The French horn is one of the orchestra’s most skittish instruments, with a notoriously flighty temperament. It has the widest range of all the brass and an almost endless number of potential notes. Sometimes you just don’t know for sure what’s going to come out of that bell. Just ask Jeffery Whaley, the Knoxville Symphony Orchestra’s principal horn player, who has wrestled with the instrument for much of his career.
This week, in KSO’s first Masterworks Series concert, Whaley will play one of the jewels of the literature: the horn solo that opens the second movement of Tchaikovsky’s Fifth Symphony.

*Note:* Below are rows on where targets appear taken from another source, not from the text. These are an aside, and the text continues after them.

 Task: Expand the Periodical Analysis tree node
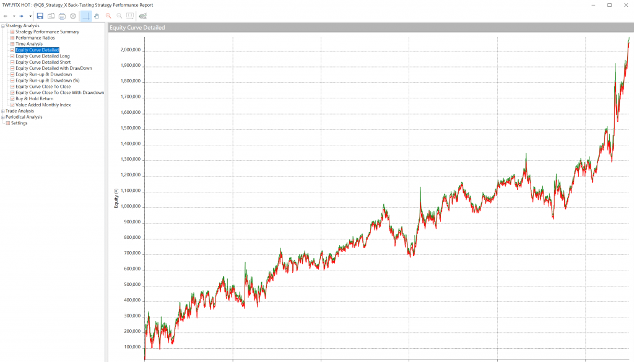coord(3,117)

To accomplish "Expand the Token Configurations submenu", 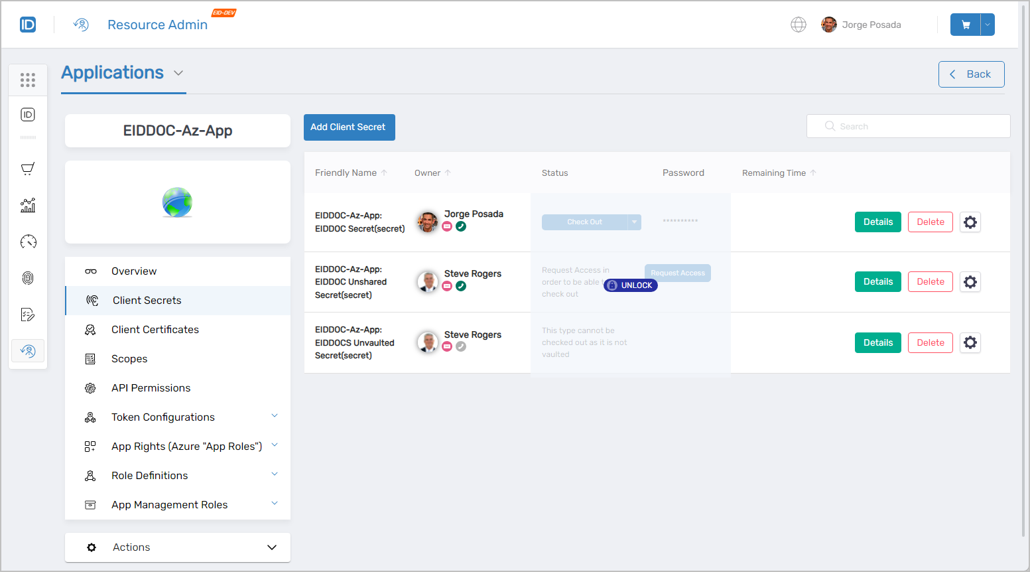I will pyautogui.click(x=275, y=416).
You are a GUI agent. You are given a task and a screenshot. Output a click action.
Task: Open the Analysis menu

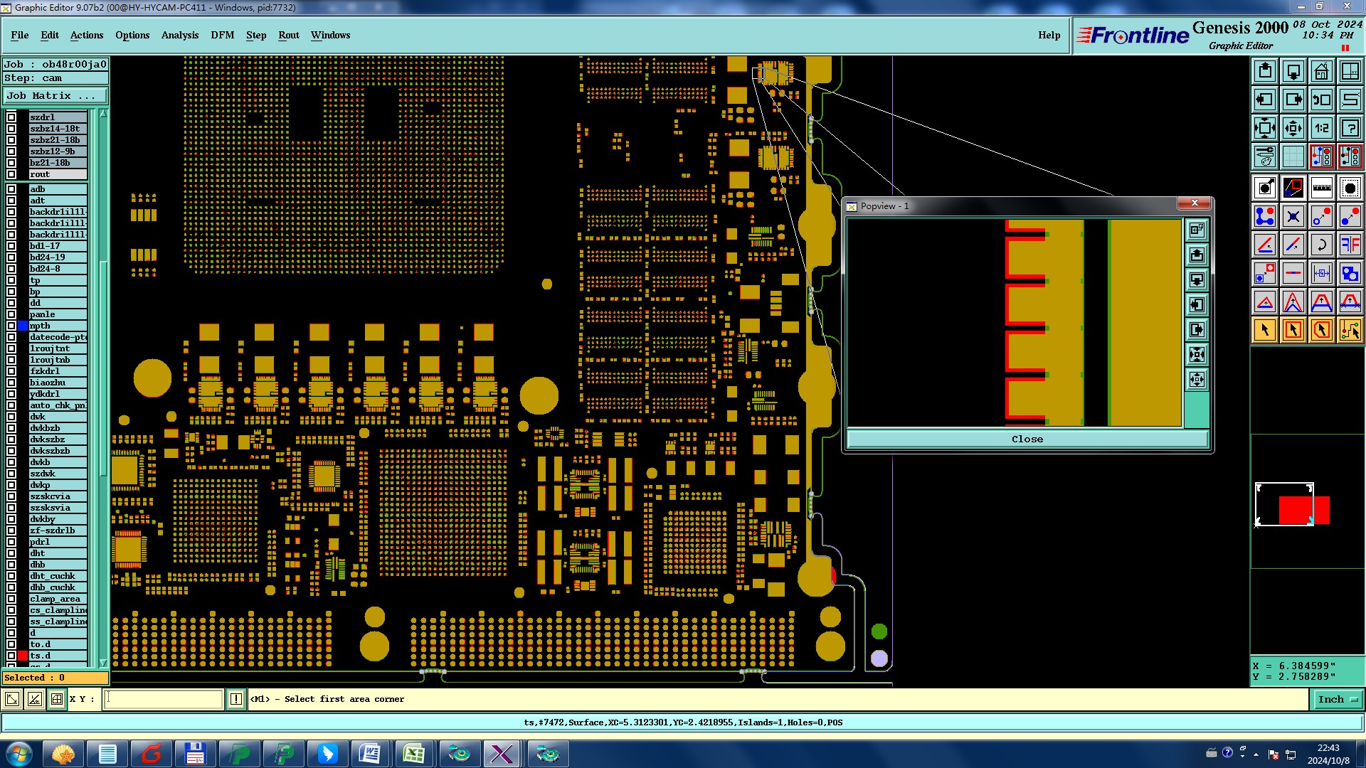point(179,35)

“Tchaikovsky is known for writing beautifully memorable melodies, and this one is no exception,” Whaley says. “It resides somewhere between a lullaby and a prayer. … Tchaikovsky wrote for the horn beautifully in all of his symphonies, with notable horn passages in each. He uses the horns very densely to create a wash of sound.”

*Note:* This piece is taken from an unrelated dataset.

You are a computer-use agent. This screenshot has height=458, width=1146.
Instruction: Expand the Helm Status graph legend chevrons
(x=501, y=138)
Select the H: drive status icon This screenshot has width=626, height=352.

That can be gorgeous for the listener, but it’s taxing for the player. The only way to get any control is with embouchure—varied and exacting mouth muscle pressure. Like all musicians, Whaley is an “athlete of the small muscles,” he says.

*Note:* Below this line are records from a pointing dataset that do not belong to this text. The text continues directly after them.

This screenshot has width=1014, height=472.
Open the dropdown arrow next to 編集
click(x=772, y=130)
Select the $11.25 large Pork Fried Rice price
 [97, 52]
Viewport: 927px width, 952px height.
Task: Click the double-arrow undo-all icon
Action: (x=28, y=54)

“To be able to take your lips and press them into a metal funnel and buzz them for two-plus hours, with accuracy and artistry, takes years of practice. A page of whole notes can feel like doing a plank with your face.”
Part of Whaley’s challenge will be to fit his part into the greater orchestral fabric. Even with a clear beat from a conductor, 70 people playing an array of different instruments aren’t going to move in lockstep, especially in such a Romantic, push-me-pull-you piece. It takes a perceptive ear, well versed in the entire score, to recognize when, for instance, the horn is calling and the clarinet is answering.
Whaley says the Tchaikovsky is an ideal piece for the Masterworks debut of Aram Demirjian as KSO’s new conductor. “It relies heavily on conductor interpretation, giving our new music director a perfect vehicle to begin shaping the orchestra.”